Repeat the records exactly. Leave out the pictures.

====== DATA ======

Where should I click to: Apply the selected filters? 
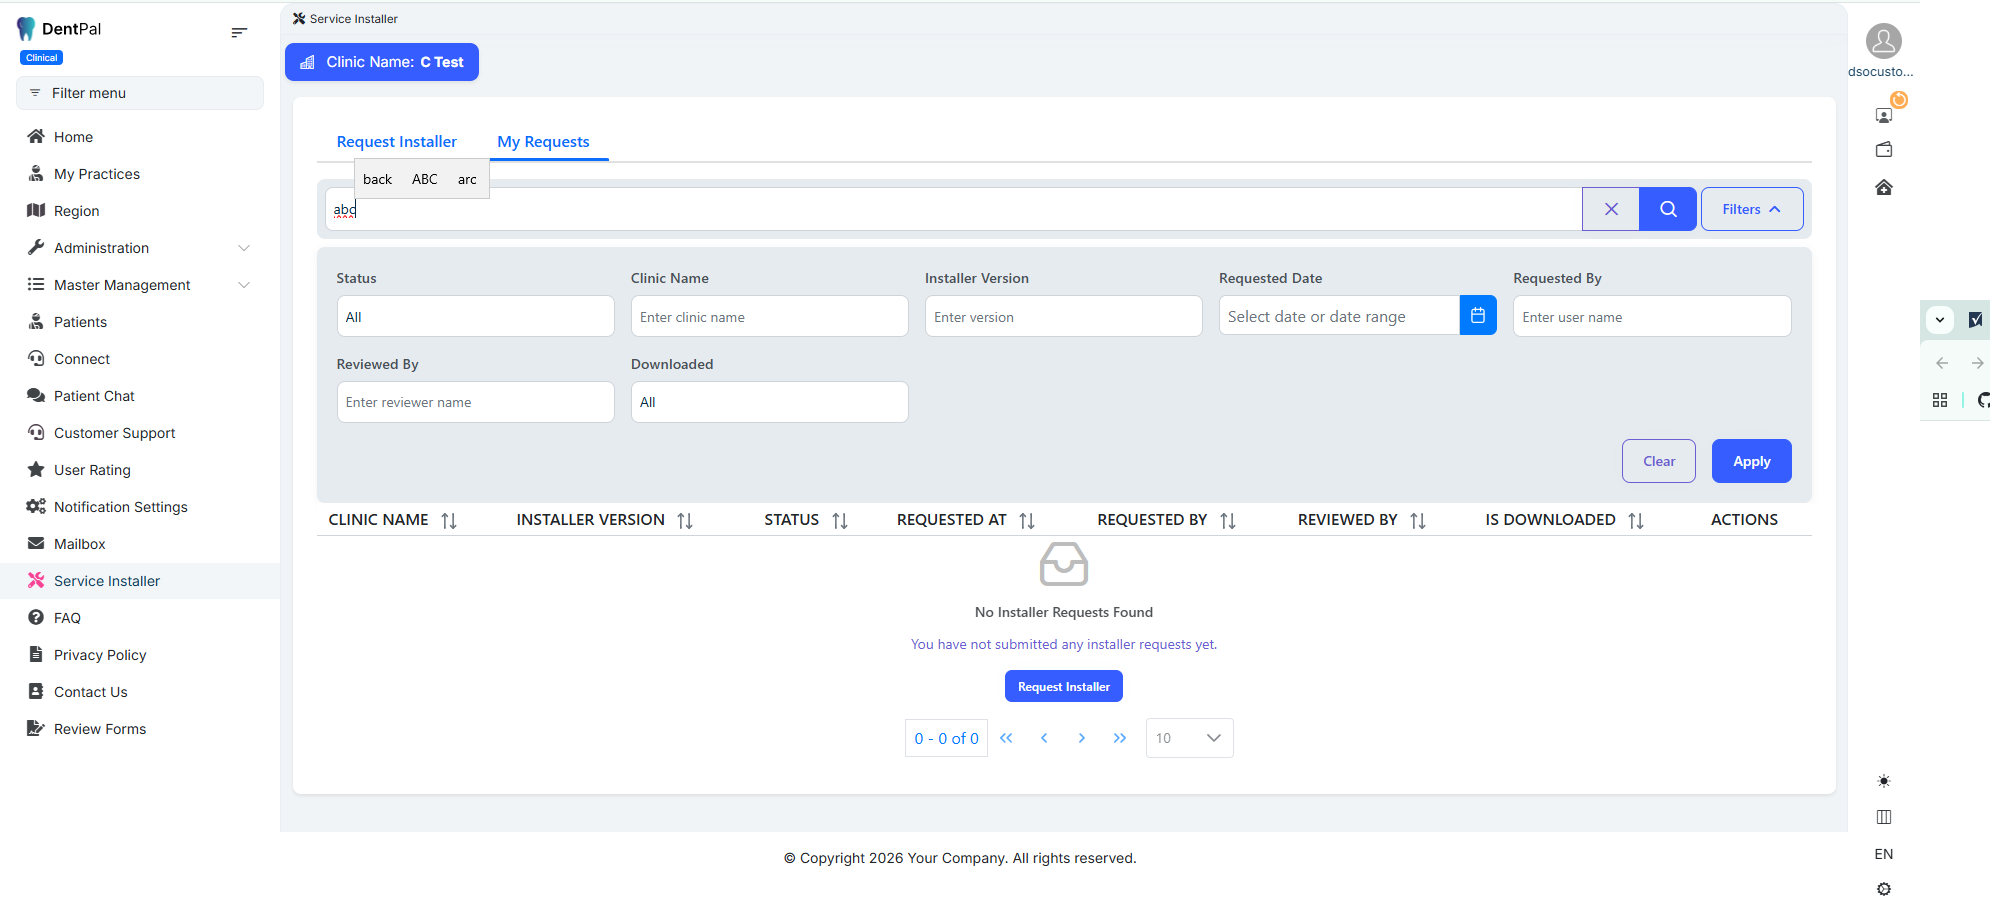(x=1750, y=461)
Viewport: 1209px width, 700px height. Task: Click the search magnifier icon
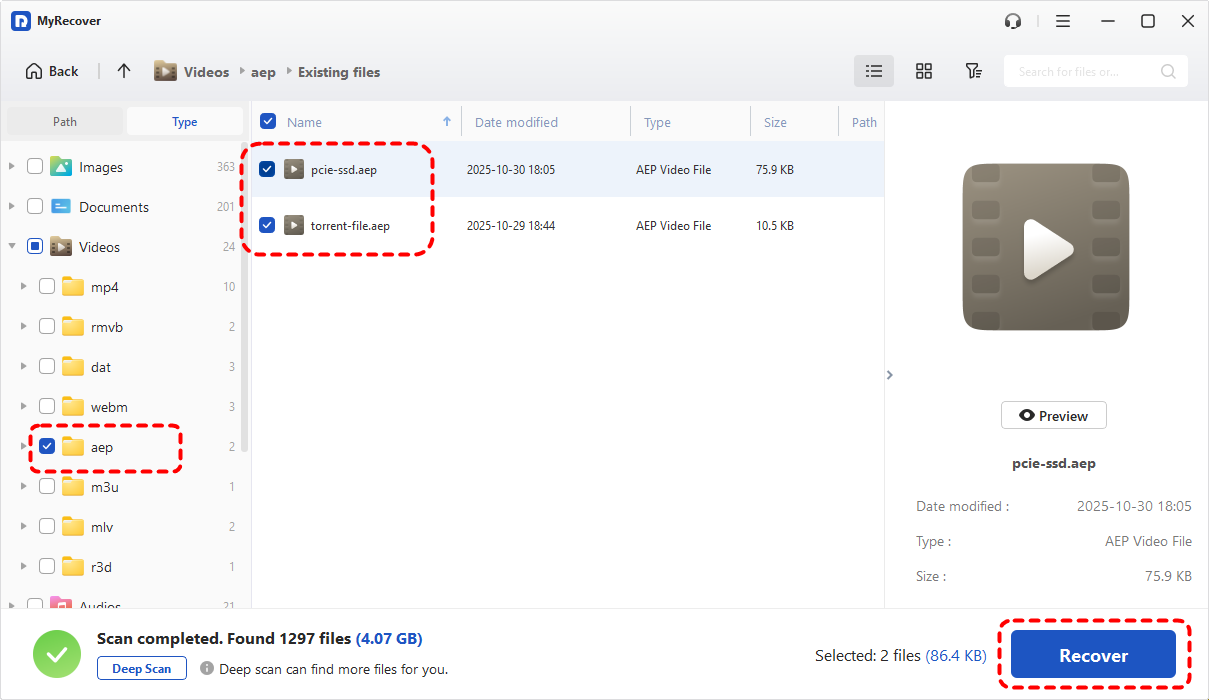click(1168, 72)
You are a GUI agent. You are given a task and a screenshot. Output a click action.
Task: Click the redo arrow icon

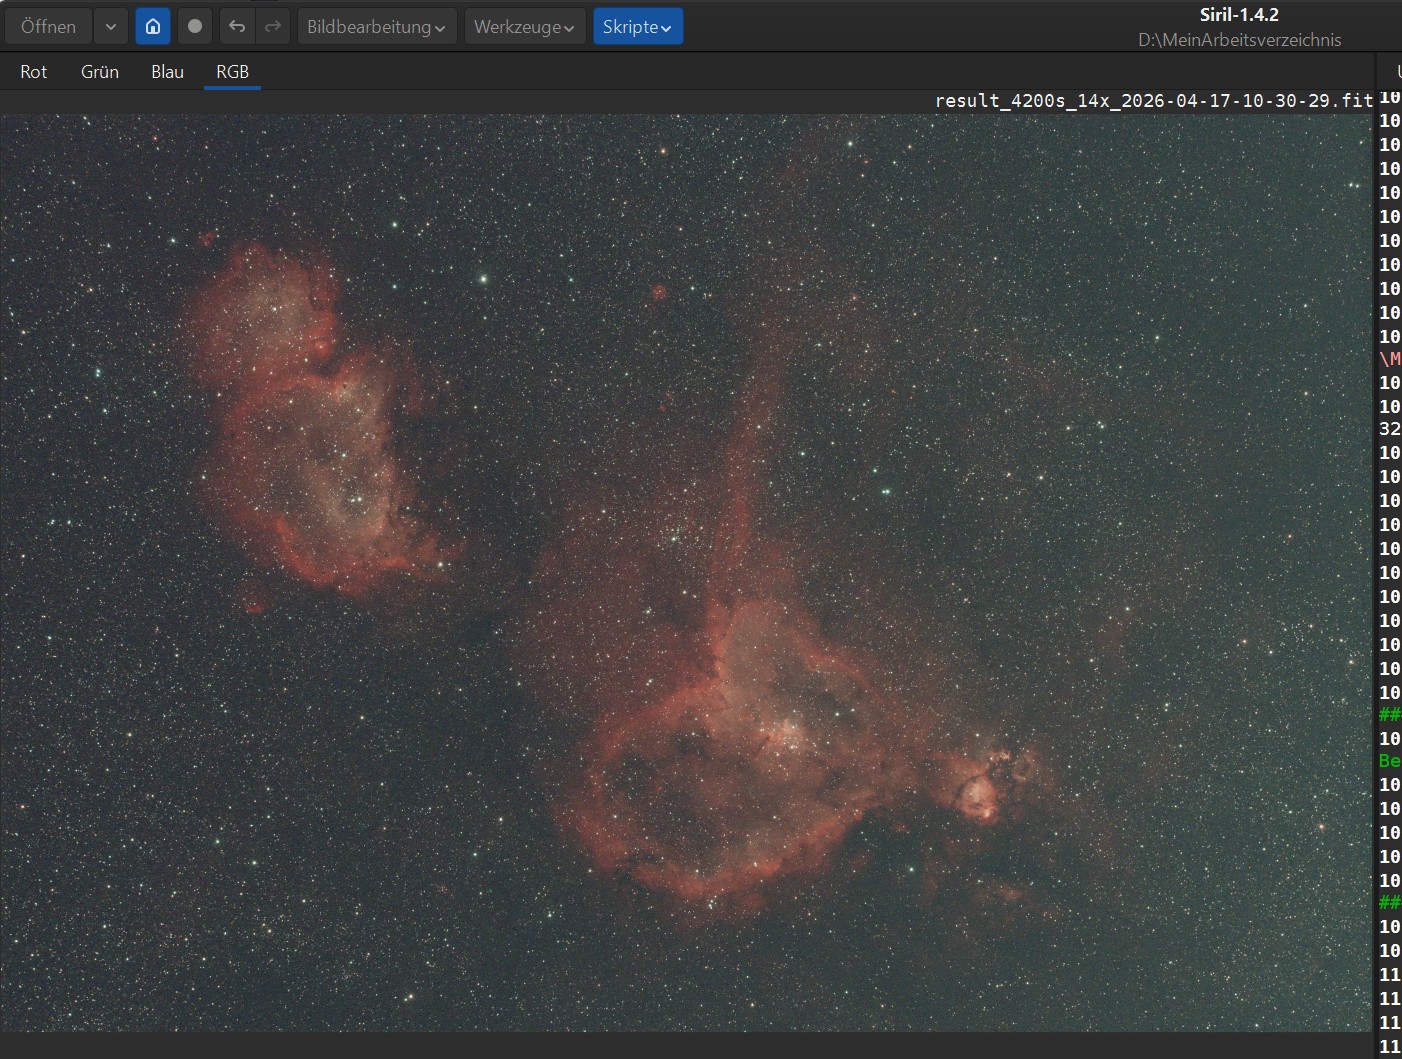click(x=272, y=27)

======

### RESULT OF THE TASK
Where should I click to: Apply the selected filters? 
(x=1750, y=461)
Viewport: 1209px width, 700px height. Task: Click the search magnifier icon
click(1168, 72)
You are a GUI agent. You are given a task and a screenshot. Output a click action.
Task: Click the redo arrow icon

click(x=272, y=27)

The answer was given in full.